▶ **Work order**:
Transcribe exactly the span of lines that begins the records and ends with the line holding "Task: Click the Novell red N logo", both boundary lines included.

▶ **Records shown**:
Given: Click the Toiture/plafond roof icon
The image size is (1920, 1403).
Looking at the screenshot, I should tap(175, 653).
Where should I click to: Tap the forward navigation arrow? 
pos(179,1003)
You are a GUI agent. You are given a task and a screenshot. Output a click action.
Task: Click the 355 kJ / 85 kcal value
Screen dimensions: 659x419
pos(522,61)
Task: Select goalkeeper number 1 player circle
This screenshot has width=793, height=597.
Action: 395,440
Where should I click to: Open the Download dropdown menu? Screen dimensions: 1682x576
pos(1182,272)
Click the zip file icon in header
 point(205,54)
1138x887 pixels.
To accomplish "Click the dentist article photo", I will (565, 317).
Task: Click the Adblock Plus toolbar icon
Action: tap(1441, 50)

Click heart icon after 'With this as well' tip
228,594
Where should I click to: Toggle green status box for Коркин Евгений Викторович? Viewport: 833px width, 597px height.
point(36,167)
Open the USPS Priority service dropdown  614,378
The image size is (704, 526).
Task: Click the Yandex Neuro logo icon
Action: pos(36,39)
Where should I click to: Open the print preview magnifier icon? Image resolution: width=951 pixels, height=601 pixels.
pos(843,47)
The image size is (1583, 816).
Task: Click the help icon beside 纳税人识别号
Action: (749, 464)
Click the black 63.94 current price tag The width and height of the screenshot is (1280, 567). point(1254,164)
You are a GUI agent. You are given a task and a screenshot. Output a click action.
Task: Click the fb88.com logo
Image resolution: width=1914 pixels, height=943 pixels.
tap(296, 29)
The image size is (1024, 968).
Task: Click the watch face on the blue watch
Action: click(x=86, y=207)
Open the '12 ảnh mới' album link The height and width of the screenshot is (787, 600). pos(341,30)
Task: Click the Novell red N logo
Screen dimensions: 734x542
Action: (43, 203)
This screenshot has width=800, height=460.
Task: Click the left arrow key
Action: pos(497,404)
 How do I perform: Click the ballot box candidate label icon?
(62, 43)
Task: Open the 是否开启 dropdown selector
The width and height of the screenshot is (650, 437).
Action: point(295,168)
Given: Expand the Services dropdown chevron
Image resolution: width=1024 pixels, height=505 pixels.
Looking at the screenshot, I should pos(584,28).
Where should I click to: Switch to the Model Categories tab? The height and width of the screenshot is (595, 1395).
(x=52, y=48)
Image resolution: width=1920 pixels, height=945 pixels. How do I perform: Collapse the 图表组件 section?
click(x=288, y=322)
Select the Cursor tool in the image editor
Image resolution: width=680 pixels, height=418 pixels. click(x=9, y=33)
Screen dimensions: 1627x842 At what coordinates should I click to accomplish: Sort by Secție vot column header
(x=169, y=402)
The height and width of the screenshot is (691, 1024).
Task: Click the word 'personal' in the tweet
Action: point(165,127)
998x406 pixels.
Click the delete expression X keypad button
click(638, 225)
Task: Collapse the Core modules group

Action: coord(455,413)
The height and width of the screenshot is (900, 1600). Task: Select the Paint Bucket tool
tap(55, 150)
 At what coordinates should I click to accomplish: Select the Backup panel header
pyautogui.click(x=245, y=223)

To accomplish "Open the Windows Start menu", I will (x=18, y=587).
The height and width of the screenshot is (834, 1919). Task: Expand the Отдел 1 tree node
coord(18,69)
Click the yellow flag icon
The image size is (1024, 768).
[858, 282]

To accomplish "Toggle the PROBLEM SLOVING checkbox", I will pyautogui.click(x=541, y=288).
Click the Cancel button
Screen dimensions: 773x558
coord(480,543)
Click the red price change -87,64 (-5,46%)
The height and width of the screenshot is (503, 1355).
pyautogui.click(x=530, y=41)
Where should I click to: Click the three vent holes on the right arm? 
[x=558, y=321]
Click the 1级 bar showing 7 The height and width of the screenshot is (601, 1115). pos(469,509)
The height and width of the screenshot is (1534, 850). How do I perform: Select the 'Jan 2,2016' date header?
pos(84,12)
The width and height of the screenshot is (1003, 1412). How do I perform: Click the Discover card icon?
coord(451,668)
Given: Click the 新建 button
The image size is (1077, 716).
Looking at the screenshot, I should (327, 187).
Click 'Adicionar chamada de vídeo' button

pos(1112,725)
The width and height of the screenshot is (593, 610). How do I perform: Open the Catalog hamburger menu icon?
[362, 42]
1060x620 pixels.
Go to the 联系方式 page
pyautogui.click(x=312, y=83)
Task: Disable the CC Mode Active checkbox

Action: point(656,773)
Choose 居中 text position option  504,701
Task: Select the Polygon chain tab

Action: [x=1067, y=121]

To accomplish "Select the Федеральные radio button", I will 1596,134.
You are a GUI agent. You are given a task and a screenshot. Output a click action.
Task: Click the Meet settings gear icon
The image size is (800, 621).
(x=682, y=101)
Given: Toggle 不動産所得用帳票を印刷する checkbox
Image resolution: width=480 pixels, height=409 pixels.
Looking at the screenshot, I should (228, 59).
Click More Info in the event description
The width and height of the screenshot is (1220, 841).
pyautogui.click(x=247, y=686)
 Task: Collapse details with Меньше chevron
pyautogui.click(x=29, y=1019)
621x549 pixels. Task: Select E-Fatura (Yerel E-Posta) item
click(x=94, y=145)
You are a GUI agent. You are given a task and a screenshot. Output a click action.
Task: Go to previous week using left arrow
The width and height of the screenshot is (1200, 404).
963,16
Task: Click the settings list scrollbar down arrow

▶ **Response to the task**:
Given: Click the Toiture/plafond roof icon
The image size is (1920, 1403).
Looking at the screenshot, I should tap(175, 653).
Where should I click to: Tap the forward navigation arrow? 
pos(179,1003)
You are a GUI agent. You are given a task and a screenshot. Output a click action.
Task: Click the 355 kJ / 85 kcal value
Screen dimensions: 659x419
pos(522,61)
Task: Select goalkeeper number 1 player circle
This screenshot has width=793, height=597.
Action: 395,440
Where should I click to: Open the Download dropdown menu? Screen dimensions: 1682x576
pos(1182,272)
Click the zip file icon in header
 point(205,54)
1138x887 pixels.
To accomplish "Click the dentist article photo", I will (565, 317).
Task: Click the Adblock Plus toolbar icon
Action: tap(1441, 50)

Click heart icon after 'With this as well' tip
228,594
Where should I click to: Toggle green status box for Коркин Евгений Викторович? Viewport: 833px width, 597px height.
point(36,167)
Open the USPS Priority service dropdown  614,378
The image size is (704, 526).
Task: Click the Yandex Neuro logo icon
Action: pos(36,39)
Where should I click to: Open the print preview magnifier icon? Image resolution: width=951 pixels, height=601 pixels.
pos(843,47)
The image size is (1583, 816).
Task: Click the help icon beside 纳税人识别号
Action: (749, 464)
Click the black 63.94 current price tag The width and height of the screenshot is (1280, 567). point(1254,164)
You are a GUI agent. You are given a task and a screenshot. Output a click action.
Task: Click the fb88.com logo
Image resolution: width=1914 pixels, height=943 pixels.
tap(296, 29)
The image size is (1024, 968).
Task: Click the watch face on the blue watch
Action: click(x=86, y=207)
Open the '12 ảnh mới' album link The height and width of the screenshot is (787, 600). pos(341,30)
Task: Click the Novell red N logo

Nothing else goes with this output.